For those of you who have been asking how my night was:

I remember as a kid always watching the Academy Awards and trying to figure out what year I would realistically get to go. I think I had figured by the 80th year- I made it to the 83rd. Not too bad for calling it when I was in high school. Even last year I had said I would be at the Oscars in a year. I was right but I wish I would have been more specific in my statement. I wasn't expecting to be working at the Oscars. Still, it was a lovely, interesting, and entertaining experience.
I was unsure of my exact duties before I went. All I knew is that my fellow Kodak tour guide co-workers and I were to be helping the ushers. Even when I showed up the day of I still didn't quite know what I was doing. At least I was at the Kodak and knew my way around, this theatre is kind of another home, so I wasn't too nervous.
I got to the theatre at about 11am, watched some of the tech rehearsal for the evening show and just observed the hustle and bustle of the lively theatre getting ready for show time. At 1pm we had a meeting going over all the things we needed to know - knowing who went to which floor by looking at the guest's tickets, who was allowed on to the Orchestra level, when people could be seated, what to do with wheelchairs...I got a little overwhelmed with all the information but figured a) I'm good at just pretending I know what to do and b) I could always just ask if I get really confused. Thankfully to start the evening off I was given the duty of handing out programs to all who came through the front doors. The doors were opened at 2:30 and I stood in the cold draft for about 3 hours. People started to slowly trickle in and then for the last hour the masses came. I was handing out programs so fast I almost missed noticing Colin Firth was standing in front of me. There I was with plenty of funny witty wisecracking things to say to all the people coming in and then there was Colin Firth. I don't get star struck, but there was this moment of having two worlds sort of collide. There is the Hollywood world where you see these people on the big screen and they seem somewhat bigger than life and far removed from you, and then here they are standing right in front of you as just another friendly human being giving you a big smile.

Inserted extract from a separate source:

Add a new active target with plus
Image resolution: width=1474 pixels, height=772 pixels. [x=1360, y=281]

I didn't see all the "big stars" come through the front doors but every person I handed a program too I gave a big smile and warm welcome. My tour guide mode turned on and I had a ball just joking with everyone.

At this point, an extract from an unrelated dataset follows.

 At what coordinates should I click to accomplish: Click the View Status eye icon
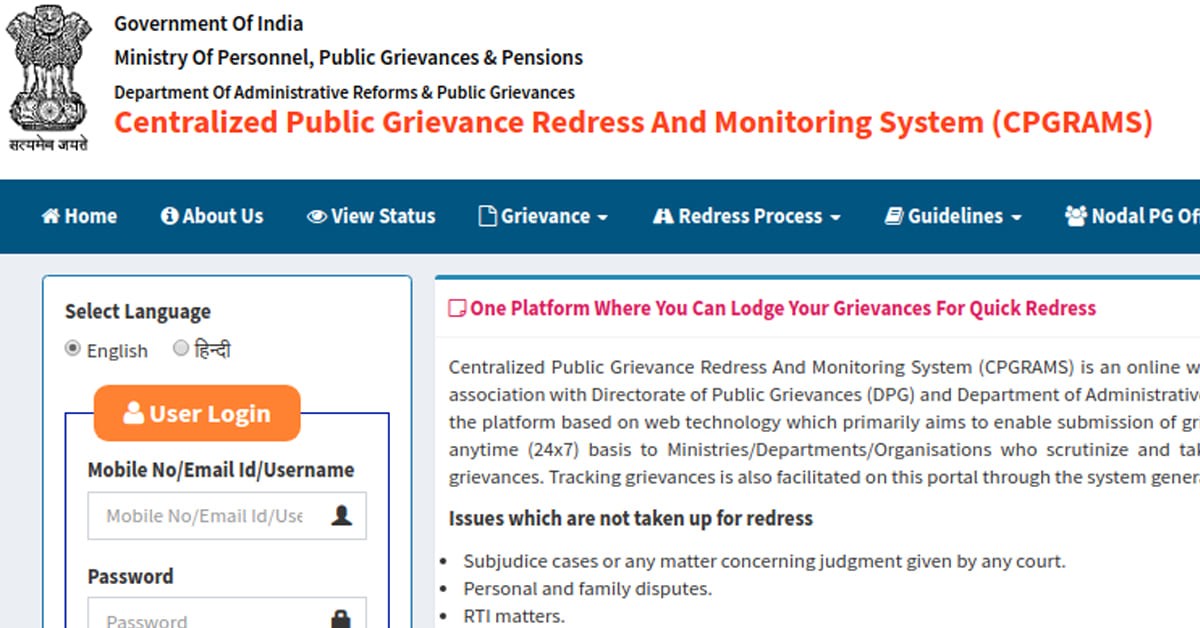316,216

Throughout the evening I was all over the theatre except for inside. They are very very strict about who goes into the "chamber" during the show, but running around the lobbies on all the floors and taking people up and down the elevator had it's perks too. Joined Geoffrey Rush in the elevator at one point.

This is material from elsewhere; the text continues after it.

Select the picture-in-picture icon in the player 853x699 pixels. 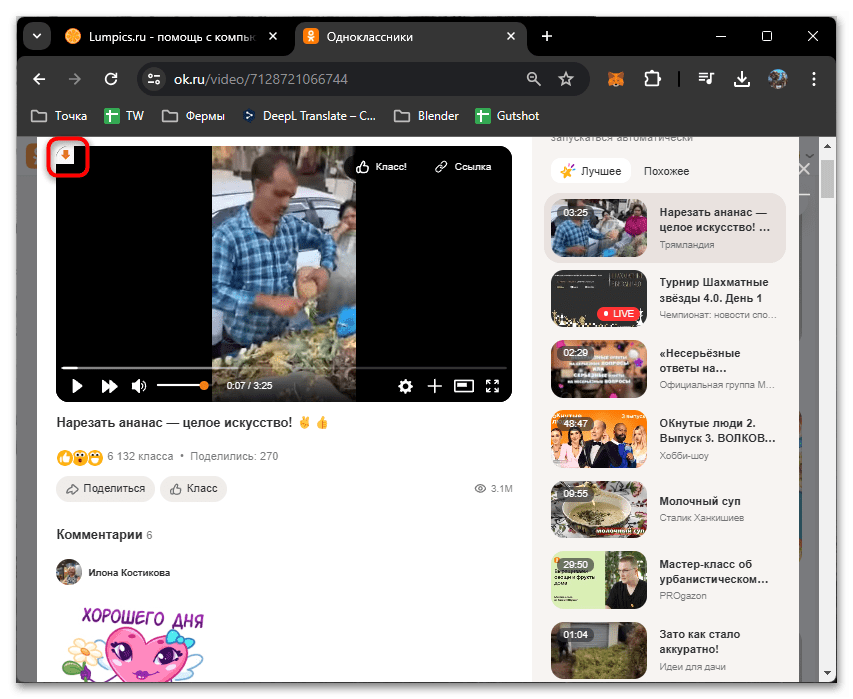[463, 385]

I wish I was better at explaining how I felt that evening. Part of me felt like it was just another job, the other part took everything in and fantasized about the day I would be there as a guest and perhaps even as a nominee. It's a funny thing to admit that. You know so many people wish and think that but for some odd reason if you say it out loud you are scoffed at or just given the "ya, sure you will" followed by a pressed smile. But I don't think any of those people there that night ever let that really get to them. Even when a lot of them started off completely broke, about to give up and go home, living in their cars, or trying desperately to just get a foot in somewhere, did they truly listen to the cynical and jaded voices of "You're wasting your time." "Who do you think you are?". Sure those voices are there...but there is a drive, a passion, a hunger that will not let you go. You have to push on because you know that you weren't meant to do anything else.
So, as I left the theatre that night with my tour guide friends, we walked down the red carpet to go home. Passing Nicole Kidman, Colin Firth and his Oscar, and Jeremy Renner, I headed to my car that would take me back to my little studio apartment in North Hollywood. Back to the little place I call my own and where I'm writing out my own journey and dream.
This won't be my last Oscars night.

Monday, January 3, 2011

My Official Website!

I finally have an official website. So very happy - despite the fact that it is a work in progress....but then, isn't everything?